▸ **WRITTEN PROBLEM 1**:
In the policy gradient lecture notes, what is OPPO described as?
▸ **WRITTEN PROBLEM 2**:
Please return the passage of the policy gradient lecture notes starting with "Knowledge Map (at" and going on through "before this lecture)", word for word.

▸ **SOURCE EXCERPT**:
***
23 Sep 2025

Theory and Methods for Reinforcement Learning — Lec.4 & 5

Lecture Notes: Policy Gradient (PG) I & II — From PG Theorem to NPG, TRPO, PPO, and OPPO

Goal: Convert the two slide decks (Lecture 4: PG-I and Lecture 5: PG-II) into structured Markdown notes that comprehensively summarize the content, explain the math in depth, and clearly show how the ideas connect.

Knowledge Map (at a glance)

MDP & Value Functions
→ define $V^\pi, Q^\pi$, advantage $A^\pi = Q^\pi - V^\pi$; discounted state visitation $\lambda_\mu^\pi$ (a.k.a. discounted occupancy measure)
→ Performance Difference Lemma (PDL): compare two policies’ returns via advantages
→ Policy Gradient Theorem: multiple equivalent forms (REINFORCE/Q-form, advantage with baselines, state-visitation form)
→ Mirror Descent view: KL-regularized policy mirror ascent (PMA), exponential-weights update
→ Natural Policy Gradient (NPG): Fisher information, KL quadratic approx, trust region equivalence; least-squares solution
→ Convergence & complexity: vanilla PG vs NPG rates; exploration hardness constant $\kappa$, statistical error $\epsilon_{\text{stat}}$
→ Trust-region & proximal methods: TRPO, PPO (clipped), OPPO (optimistic PPO for finite horizon)

Prerequisites (what you need before this lecture)

Finite discounted MDP with discount $\gamma \in (0,1)$.
Value functions: $V^\pi(s)=\mathbb{E}\!\left[\sum_{t\ge0}\gamma^t r_t \,\middle|\, s_0=s,\pi\right],\quad Q^\pi(s,a)=\mathbb{E}\!\left[\sum_{t\ge0}\gamma^t r_t \,\middle|\, s_0=s,a_0=a,\pi\right],\quad A^\pi=Q^\pi-V^\pi.$
Discounted state visitation (from start distribution $\mu$): $\lambda_\mu^\pi(s)=(1-\gamma)\,\mathbb{E}\!\left[\sum_{t\ge0}\gamma^t \mathbf{1}\{s_t=s\}\,\middle|\, s_0\sim\mu,\,\pi\right].$
KL divergence, Bregman divergence, Mirror Descent: used to interpret KL-regularized updates and NPG geometry.
***
▸ **PROVIDED DATA**:
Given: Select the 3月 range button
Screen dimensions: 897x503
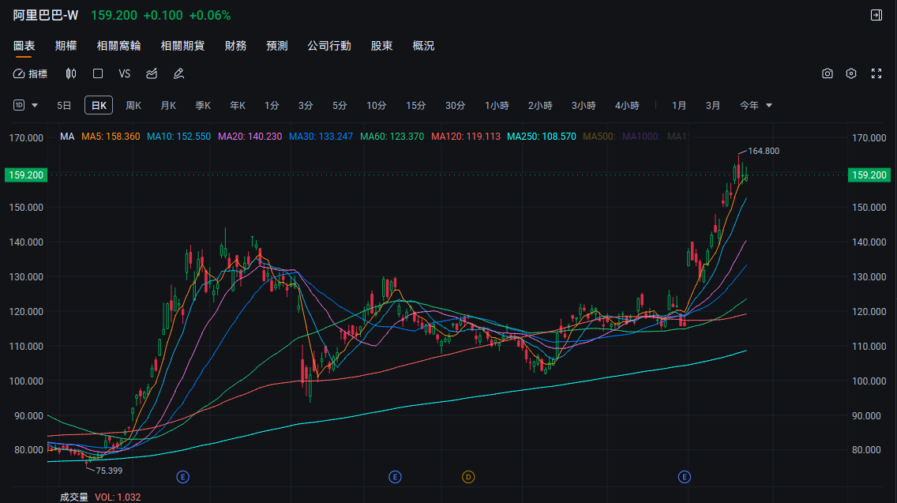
***
▸ **ANSWER 1**:
Optimistic PPO for finite horizon.

▸ **ANSWER 2**:
Knowledge Map (at a glance)

MDP & Value Functions
→ define $V^\pi, Q^\pi$, advantage $A^\pi = Q^\pi - V^\pi$; discounted state visitation $\lambda_\mu^\pi$ (a.k.a. discounted occupancy measure)
→ Performance Difference Lemma (PDL): compare two policies’ returns via advantages
→ Policy Gradient Theorem: multiple equivalent forms (REINFORCE/Q-form, advantage with baselines, state-visitation form)
→ Mirror Descent view: KL-regularized policy mirror ascent (PMA), exponential-weights update
→ Natural Policy Gradient (NPG): Fisher information, KL quadratic approx, trust region equivalence; least-squares solution
→ Convergence & complexity: vanilla PG vs NPG rates; exploration hardness constant $\kappa$, statistical error $\epsilon_{\text{stat}}$
→ Trust-region & proximal methods: TRPO, PPO (clipped), OPPO (optimistic PPO for finite horizon)

Prerequisites (what you need before this lecture)